--- Recorded information ---
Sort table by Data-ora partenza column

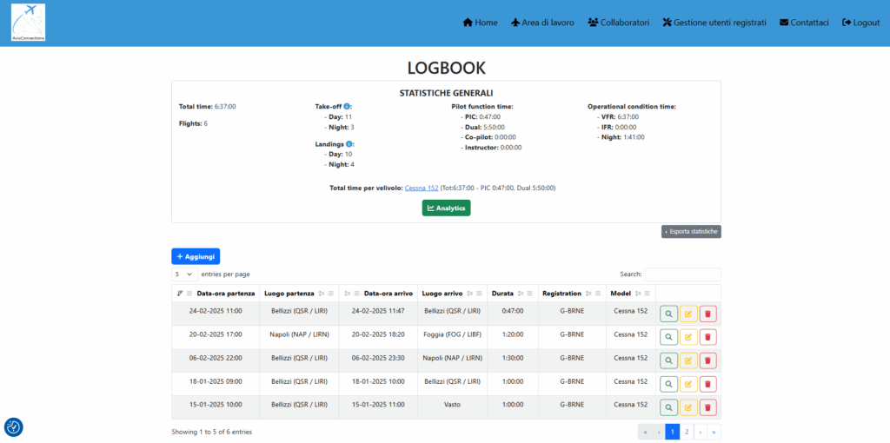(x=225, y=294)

==

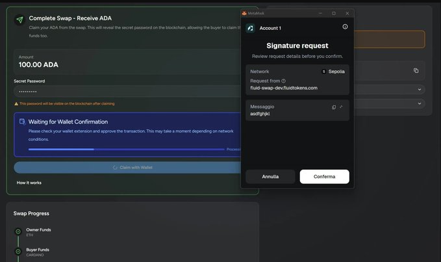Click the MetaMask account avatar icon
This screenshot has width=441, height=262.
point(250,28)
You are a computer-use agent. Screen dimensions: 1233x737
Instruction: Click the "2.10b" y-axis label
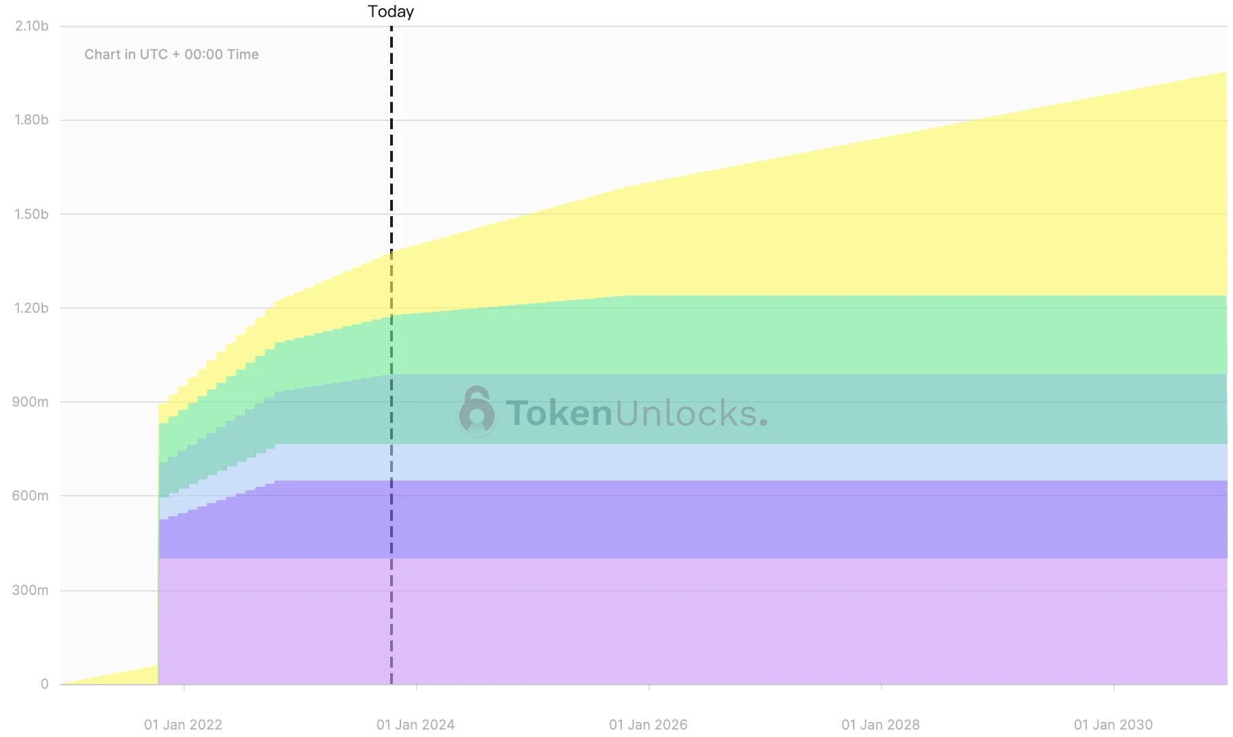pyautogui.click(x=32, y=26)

==

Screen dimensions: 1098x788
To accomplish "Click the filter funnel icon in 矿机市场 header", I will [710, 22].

--- Directions ---
Which lines above carry the string "dimensions"? Copy those lines.

--- Completed exercise ---
You are a computer-use agent. Screen dimensions: 1233x737
Screen dimensions: 1098x788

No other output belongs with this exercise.